In August 2015, Murray, 38, filed suit in Dallas County Court against EOG Resources, Fairway Resources LLC and three Fairway subsidiaries. The lawsuit alleges that the well exploded because it was contaminated from a nearby fracking operation.
According to the lawsuit, Murray was severely burned over his arms, upper back, neck, forehead and nose, and suffered “significant neurological damage.” The explosion left him permanently disfigured and disabled. [1]

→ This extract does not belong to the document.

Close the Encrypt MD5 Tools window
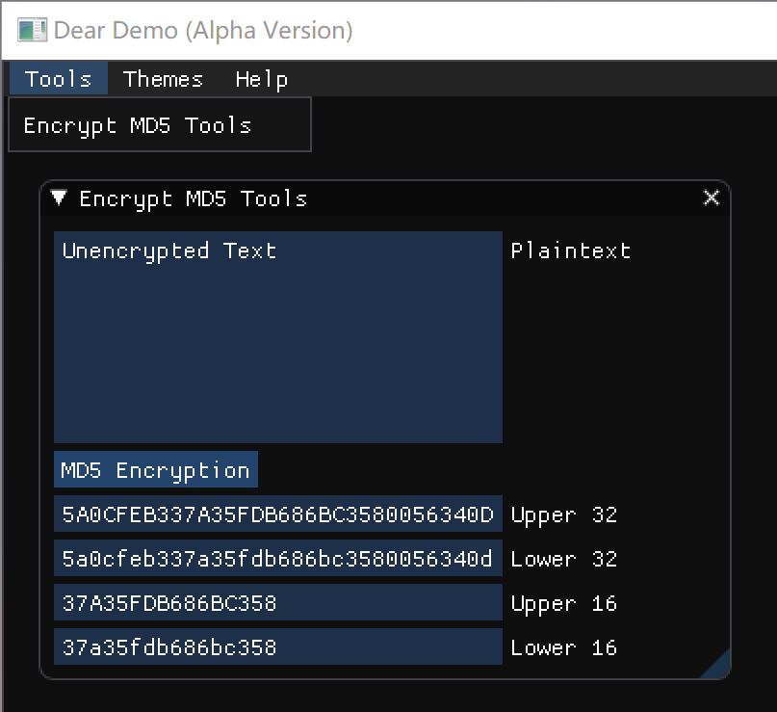This screenshot has width=777, height=712. click(x=712, y=198)
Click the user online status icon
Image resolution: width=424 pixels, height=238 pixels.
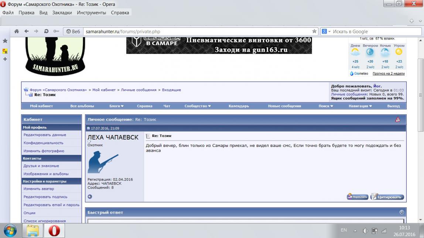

“At the flip of the switch, Cody heard a ‘whooshing’ sound, which he instantly recognized from his work in the oil and gas industry, and instinctively picked his father up and physically threw him back and away from the entryway to the pump house,” the complaint states.
“In that instant, a giant fireball erupted from the pump house, burning Cody and Jim, who were at the entrance to the pump house, as well as [Cody’s wife] Ashley and [daughter] A.M., who were approximately 20 feet away.”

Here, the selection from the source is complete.